A: Yes, at one level, it certainly does. However, I don’t usually like to use terms like ‘betrayal’ because when it comes to critical thinking, there should be no holy cows. If critical reappraisal of past policies and fresh thinking point towards other ways of achieving just and egalitarian goals, then we should be open to them.

So, for instance, I think the whole Marxist understanding that saw all kinds of market, private entrepreneurship and commodity production as ‘capitalism’ is fundamentally wrong. Trade and commerce have been with humanity from the earliest times, and any attempt to forcibly erase them by placing everything under state ownership is fundamentally misplaced. Capitalism constituted a violent break from those earlier forms everywhere, and there needs to be some serious rethinking about what this means in terms of formulating policies by Left governments. Unfortunately, what is happening to the CPI(M) in Kerala displays nothing of the sort.

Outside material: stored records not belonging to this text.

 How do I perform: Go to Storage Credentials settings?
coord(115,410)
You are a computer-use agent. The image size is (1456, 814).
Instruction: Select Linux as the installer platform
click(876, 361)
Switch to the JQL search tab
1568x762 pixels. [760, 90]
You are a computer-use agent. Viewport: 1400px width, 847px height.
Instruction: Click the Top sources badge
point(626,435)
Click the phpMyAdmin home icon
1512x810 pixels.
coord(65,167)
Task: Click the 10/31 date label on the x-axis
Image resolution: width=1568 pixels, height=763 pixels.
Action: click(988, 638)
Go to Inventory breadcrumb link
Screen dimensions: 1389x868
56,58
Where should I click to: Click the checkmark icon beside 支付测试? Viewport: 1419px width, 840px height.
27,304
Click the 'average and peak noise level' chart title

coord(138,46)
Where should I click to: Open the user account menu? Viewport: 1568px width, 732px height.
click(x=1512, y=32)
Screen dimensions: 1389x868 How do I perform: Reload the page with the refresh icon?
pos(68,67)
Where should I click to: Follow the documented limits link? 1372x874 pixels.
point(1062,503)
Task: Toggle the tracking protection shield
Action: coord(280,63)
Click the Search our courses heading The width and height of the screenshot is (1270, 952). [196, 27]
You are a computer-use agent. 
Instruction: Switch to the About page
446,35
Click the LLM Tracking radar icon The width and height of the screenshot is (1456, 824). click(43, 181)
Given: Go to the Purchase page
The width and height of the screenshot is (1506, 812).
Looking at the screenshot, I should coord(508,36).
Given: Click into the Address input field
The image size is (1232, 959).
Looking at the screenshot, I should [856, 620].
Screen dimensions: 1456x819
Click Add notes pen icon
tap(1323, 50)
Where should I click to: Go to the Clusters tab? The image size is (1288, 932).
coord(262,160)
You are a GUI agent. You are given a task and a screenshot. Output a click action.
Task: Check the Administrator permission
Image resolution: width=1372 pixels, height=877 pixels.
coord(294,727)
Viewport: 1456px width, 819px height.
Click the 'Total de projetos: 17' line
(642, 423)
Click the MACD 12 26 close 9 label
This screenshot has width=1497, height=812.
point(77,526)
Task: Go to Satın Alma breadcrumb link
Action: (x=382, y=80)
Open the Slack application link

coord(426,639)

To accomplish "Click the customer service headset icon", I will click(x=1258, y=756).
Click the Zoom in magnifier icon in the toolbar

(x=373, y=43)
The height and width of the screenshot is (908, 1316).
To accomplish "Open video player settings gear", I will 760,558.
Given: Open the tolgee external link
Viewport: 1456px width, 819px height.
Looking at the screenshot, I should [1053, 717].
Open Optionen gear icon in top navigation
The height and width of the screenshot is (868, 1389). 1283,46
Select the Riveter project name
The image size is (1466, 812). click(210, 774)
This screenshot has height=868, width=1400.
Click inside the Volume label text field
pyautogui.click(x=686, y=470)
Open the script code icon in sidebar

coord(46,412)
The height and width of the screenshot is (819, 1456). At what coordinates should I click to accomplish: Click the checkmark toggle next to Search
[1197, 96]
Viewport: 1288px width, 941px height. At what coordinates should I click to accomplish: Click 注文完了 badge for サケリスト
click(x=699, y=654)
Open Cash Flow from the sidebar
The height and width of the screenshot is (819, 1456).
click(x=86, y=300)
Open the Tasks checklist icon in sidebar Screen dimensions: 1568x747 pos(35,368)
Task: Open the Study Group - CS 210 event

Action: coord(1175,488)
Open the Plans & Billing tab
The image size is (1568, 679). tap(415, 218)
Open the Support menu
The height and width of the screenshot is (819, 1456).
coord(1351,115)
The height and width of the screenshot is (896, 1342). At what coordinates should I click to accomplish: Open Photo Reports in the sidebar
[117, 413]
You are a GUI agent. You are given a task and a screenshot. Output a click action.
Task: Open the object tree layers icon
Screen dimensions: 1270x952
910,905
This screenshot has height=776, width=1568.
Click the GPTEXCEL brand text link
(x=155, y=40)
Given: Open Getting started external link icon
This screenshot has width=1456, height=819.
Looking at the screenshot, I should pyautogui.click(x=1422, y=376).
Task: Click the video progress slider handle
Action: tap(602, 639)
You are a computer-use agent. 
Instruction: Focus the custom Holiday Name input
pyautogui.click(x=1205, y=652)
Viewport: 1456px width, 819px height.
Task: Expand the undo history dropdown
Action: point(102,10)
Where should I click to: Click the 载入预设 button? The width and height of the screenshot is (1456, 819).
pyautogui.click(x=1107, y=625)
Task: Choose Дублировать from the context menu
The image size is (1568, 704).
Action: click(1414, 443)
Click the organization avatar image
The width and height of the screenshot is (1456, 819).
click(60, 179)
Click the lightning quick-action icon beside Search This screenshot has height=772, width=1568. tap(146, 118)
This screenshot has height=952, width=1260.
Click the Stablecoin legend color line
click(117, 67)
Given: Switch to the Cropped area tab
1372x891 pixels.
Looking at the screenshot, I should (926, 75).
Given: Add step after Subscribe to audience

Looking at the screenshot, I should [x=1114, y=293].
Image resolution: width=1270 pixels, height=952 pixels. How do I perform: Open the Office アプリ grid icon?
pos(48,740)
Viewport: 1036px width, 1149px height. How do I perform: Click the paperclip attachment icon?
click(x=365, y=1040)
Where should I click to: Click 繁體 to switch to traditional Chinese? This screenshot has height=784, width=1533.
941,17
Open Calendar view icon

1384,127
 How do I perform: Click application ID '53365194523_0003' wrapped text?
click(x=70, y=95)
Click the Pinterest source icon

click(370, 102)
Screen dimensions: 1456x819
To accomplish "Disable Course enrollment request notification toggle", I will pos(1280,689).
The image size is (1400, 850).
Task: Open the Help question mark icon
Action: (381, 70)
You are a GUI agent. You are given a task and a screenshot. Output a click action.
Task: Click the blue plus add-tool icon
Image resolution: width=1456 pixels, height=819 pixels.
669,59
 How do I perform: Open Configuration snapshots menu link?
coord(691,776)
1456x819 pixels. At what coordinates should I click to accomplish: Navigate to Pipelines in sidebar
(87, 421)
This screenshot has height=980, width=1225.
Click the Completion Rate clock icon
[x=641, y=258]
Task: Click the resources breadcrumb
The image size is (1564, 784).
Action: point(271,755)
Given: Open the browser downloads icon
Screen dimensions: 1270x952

Also Read: Winds of change or status quo in CPI(M) Kerala?

Q: How does the Kerala CPI(M)’s shift towards neoliberal policies, as evident in its recent vision document, reconcile with its historical commitment to socialist principles and opposition to privatisation?

A: I think I have indicated in my answer to the previous two questions that simply identifying ‘state ownership’ with socialist principles is incorrect, and there needs to be a serious evaluation and critique of the entire experience of twentieth-century socialism in this respect. I underline this because in that frame, whatever was not state-owned was considered a form of privatisation – even say cooperatives and the commons (in the sense that we talk of the commons now).

My problem is with equating ‘private’ with big corporate capital. So, for instance, peasants and farmers are private owners of land. So are small and medium entrepreneurs. But when you go and make a pitch in Davos, you are talking about something else altogether. You are then talking of making Kerala a cog in the giant wheel of global corporate capital. Remember that most of us in the global South escaped the impact of the 2008 financial crisis and recession because we weren’t integrated into that machine of global corporate capital.

Also Read: Other side of the ‘Hindi question’ for the Left in India

Q: What role do you think the decline of traditional industries, such as agriculture, and the rise of the service sector have played in shaping the Kerala CPI(M)’s economic policies and its accommodation with neoliberal capitalism?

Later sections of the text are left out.